■ SOURCE DATA ■
_ _ _

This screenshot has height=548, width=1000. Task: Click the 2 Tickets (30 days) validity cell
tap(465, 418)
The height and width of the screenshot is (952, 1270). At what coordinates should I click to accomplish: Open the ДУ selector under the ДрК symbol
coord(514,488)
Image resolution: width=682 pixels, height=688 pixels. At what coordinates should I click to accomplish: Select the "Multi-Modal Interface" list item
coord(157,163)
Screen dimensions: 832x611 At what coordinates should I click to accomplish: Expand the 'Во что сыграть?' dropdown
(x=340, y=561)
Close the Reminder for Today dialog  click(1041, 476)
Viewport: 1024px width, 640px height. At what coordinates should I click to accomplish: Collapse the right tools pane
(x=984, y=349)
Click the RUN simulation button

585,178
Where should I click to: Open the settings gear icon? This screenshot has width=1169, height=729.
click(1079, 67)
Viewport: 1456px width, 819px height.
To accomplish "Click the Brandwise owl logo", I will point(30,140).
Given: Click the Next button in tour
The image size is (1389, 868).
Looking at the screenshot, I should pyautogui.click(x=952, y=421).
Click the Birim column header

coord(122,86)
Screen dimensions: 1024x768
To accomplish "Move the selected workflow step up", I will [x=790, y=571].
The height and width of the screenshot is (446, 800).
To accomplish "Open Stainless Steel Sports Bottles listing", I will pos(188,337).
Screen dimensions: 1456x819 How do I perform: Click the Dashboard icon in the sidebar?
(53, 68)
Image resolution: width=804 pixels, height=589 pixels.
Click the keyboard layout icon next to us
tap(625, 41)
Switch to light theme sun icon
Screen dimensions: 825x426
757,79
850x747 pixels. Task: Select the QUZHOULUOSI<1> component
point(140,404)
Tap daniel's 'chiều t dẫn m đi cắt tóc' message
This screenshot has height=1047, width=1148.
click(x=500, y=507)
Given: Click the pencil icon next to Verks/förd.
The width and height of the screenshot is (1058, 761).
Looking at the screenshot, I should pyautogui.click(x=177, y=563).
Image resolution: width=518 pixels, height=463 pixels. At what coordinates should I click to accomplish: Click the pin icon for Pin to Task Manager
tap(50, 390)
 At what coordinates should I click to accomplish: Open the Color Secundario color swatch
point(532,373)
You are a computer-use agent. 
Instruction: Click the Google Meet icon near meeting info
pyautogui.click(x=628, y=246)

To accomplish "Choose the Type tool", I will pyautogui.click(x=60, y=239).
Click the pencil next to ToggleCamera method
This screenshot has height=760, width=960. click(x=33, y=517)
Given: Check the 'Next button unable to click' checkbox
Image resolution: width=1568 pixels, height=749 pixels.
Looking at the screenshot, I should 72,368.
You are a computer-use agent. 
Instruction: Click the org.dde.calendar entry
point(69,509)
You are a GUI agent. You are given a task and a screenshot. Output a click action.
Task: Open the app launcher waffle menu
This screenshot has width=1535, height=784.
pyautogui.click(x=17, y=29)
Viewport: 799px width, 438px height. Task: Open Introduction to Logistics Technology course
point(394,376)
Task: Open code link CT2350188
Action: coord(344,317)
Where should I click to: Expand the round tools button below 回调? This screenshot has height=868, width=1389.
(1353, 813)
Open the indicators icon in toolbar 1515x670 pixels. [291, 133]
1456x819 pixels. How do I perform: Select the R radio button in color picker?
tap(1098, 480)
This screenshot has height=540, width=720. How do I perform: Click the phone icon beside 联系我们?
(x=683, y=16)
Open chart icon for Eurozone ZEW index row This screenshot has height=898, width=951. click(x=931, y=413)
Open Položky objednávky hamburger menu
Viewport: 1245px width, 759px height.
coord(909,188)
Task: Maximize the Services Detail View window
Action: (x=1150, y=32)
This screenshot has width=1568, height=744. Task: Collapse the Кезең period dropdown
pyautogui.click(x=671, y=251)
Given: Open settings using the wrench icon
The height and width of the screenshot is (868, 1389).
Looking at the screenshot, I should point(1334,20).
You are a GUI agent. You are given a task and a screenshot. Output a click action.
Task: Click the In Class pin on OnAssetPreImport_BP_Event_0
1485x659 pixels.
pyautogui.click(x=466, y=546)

_ _ _

■ EXERCISE INSTRUCTIONS ■
Reproduce the entire listing above line for line, without altering anything.

■ TASK RESPONSE ■
This screenshot has height=548, width=1000. Task: Click the 2 Tickets (30 days) validity cell
tap(465, 418)
The height and width of the screenshot is (952, 1270). At what coordinates should I click to accomplish: Open the ДУ selector under the ДрК symbol
coord(514,488)
Image resolution: width=682 pixels, height=688 pixels. At what coordinates should I click to accomplish: Select the "Multi-Modal Interface" list item
coord(157,163)
Screen dimensions: 832x611 At what coordinates should I click to accomplish: Expand the 'Во что сыграть?' dropdown
(x=340, y=561)
Close the Reminder for Today dialog  click(1041, 476)
Viewport: 1024px width, 640px height. At what coordinates should I click to accomplish: Collapse the right tools pane
(x=984, y=349)
Click the RUN simulation button

585,178
Where should I click to: Open the settings gear icon? This screenshot has width=1169, height=729.
click(1079, 67)
Viewport: 1456px width, 819px height.
To accomplish "Click the Brandwise owl logo", I will point(30,140).
Given: Click the Next button in tour
The image size is (1389, 868).
Looking at the screenshot, I should pyautogui.click(x=952, y=421).
Click the Birim column header

coord(122,86)
Screen dimensions: 1024x768
To accomplish "Move the selected workflow step up", I will [x=790, y=571].
The height and width of the screenshot is (446, 800).
To accomplish "Open Stainless Steel Sports Bottles listing", I will pos(188,337).
Screen dimensions: 1456x819 How do I perform: Click the Dashboard icon in the sidebar?
(53, 68)
Image resolution: width=804 pixels, height=589 pixels.
Click the keyboard layout icon next to us
tap(625, 41)
Switch to light theme sun icon
Screen dimensions: 825x426
757,79
850x747 pixels. Task: Select the QUZHOULUOSI<1> component
point(140,404)
Tap daniel's 'chiều t dẫn m đi cắt tóc' message
This screenshot has height=1047, width=1148.
click(x=500, y=507)
Given: Click the pencil icon next to Verks/förd.
The width and height of the screenshot is (1058, 761).
Looking at the screenshot, I should pyautogui.click(x=177, y=563).
Image resolution: width=518 pixels, height=463 pixels. At what coordinates should I click to accomplish: Click the pin icon for Pin to Task Manager
tap(50, 390)
 At what coordinates should I click to accomplish: Open the Color Secundario color swatch
point(532,373)
You are a computer-use agent. 
Instruction: Click the Google Meet icon near meeting info
pyautogui.click(x=628, y=246)

To accomplish "Choose the Type tool", I will pyautogui.click(x=60, y=239).
Click the pencil next to ToggleCamera method
This screenshot has height=760, width=960. click(x=33, y=517)
Given: Check the 'Next button unable to click' checkbox
Image resolution: width=1568 pixels, height=749 pixels.
Looking at the screenshot, I should 72,368.
You are a computer-use agent. 
Instruction: Click the org.dde.calendar entry
point(69,509)
You are a GUI agent. You are given a task and a screenshot. Output a click action.
Task: Open the app launcher waffle menu
This screenshot has width=1535, height=784.
pyautogui.click(x=17, y=29)
Viewport: 799px width, 438px height. Task: Open Introduction to Logistics Technology course
point(394,376)
Task: Open code link CT2350188
Action: coord(344,317)
Where should I click to: Expand the round tools button below 回调? This screenshot has height=868, width=1389.
(1353, 813)
Open the indicators icon in toolbar 1515x670 pixels. [291, 133]
1456x819 pixels. How do I perform: Select the R radio button in color picker?
tap(1098, 480)
This screenshot has height=540, width=720. How do I perform: Click the phone icon beside 联系我们?
(x=683, y=16)
Open chart icon for Eurozone ZEW index row This screenshot has height=898, width=951. click(x=931, y=413)
Open Položky objednávky hamburger menu
Viewport: 1245px width, 759px height.
coord(909,188)
Task: Maximize the Services Detail View window
Action: (x=1150, y=32)
This screenshot has width=1568, height=744. Task: Collapse the Кезең period dropdown
pyautogui.click(x=671, y=251)
Given: Open settings using the wrench icon
The height and width of the screenshot is (868, 1389).
Looking at the screenshot, I should point(1334,20).
You are a GUI agent. You are given a task and a screenshot. Output a click action.
Task: Click the In Class pin on OnAssetPreImport_BP_Event_0
1485x659 pixels.
pyautogui.click(x=466, y=546)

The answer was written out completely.